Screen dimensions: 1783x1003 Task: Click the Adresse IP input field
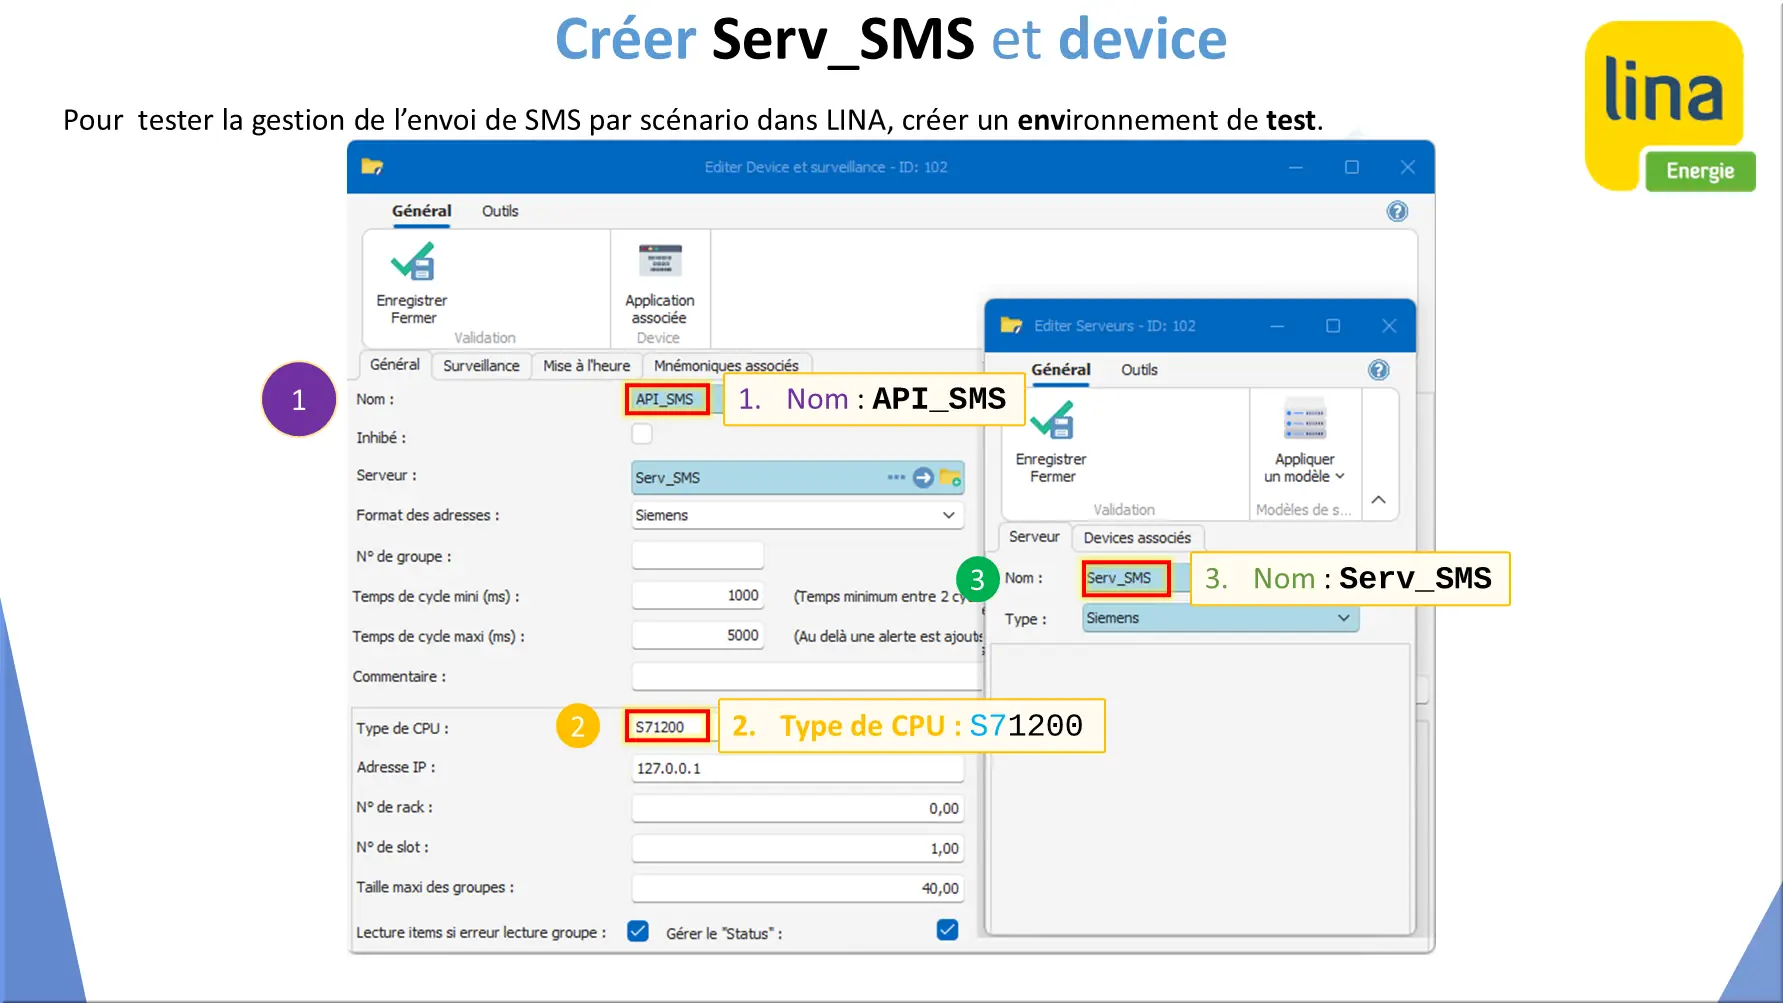[x=797, y=768]
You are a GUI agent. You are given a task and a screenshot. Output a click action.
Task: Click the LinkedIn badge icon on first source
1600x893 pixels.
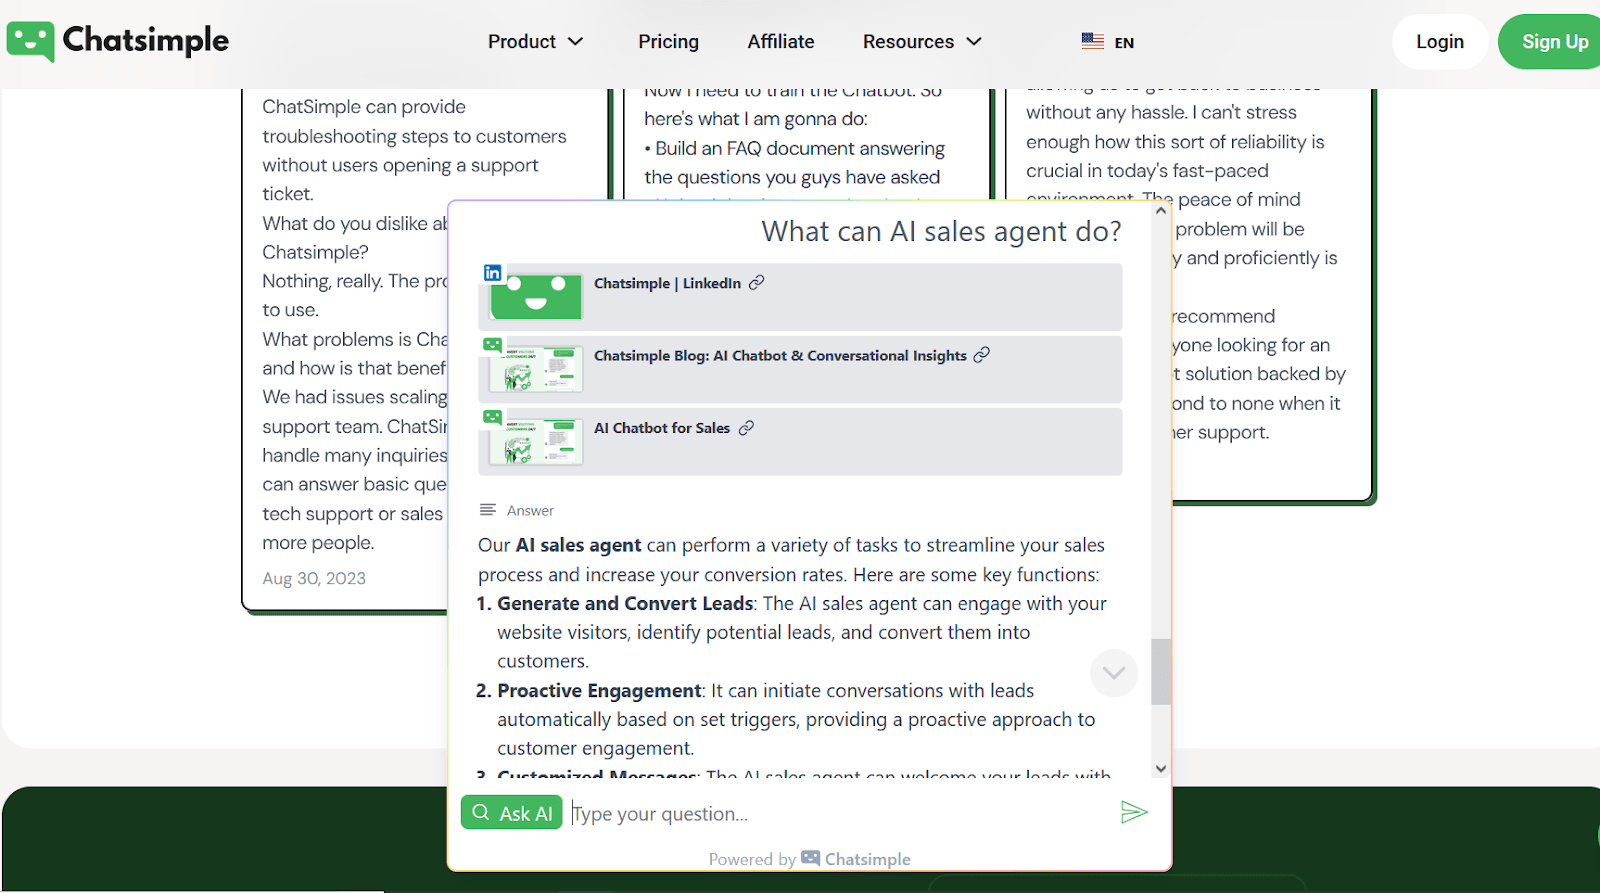click(492, 273)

◆ Task:
Reproduce all of the data exactly; the pictures do not belong in the copy.

◆ Solution to this problem:
Screen dimensions: 1783x1003 Task: Click the Adresse IP input field
[x=797, y=768]
You are a GUI agent. You are given a task and a screenshot. Output a click action.
Task: Click the LinkedIn badge icon on first source
1600x893 pixels.
click(492, 273)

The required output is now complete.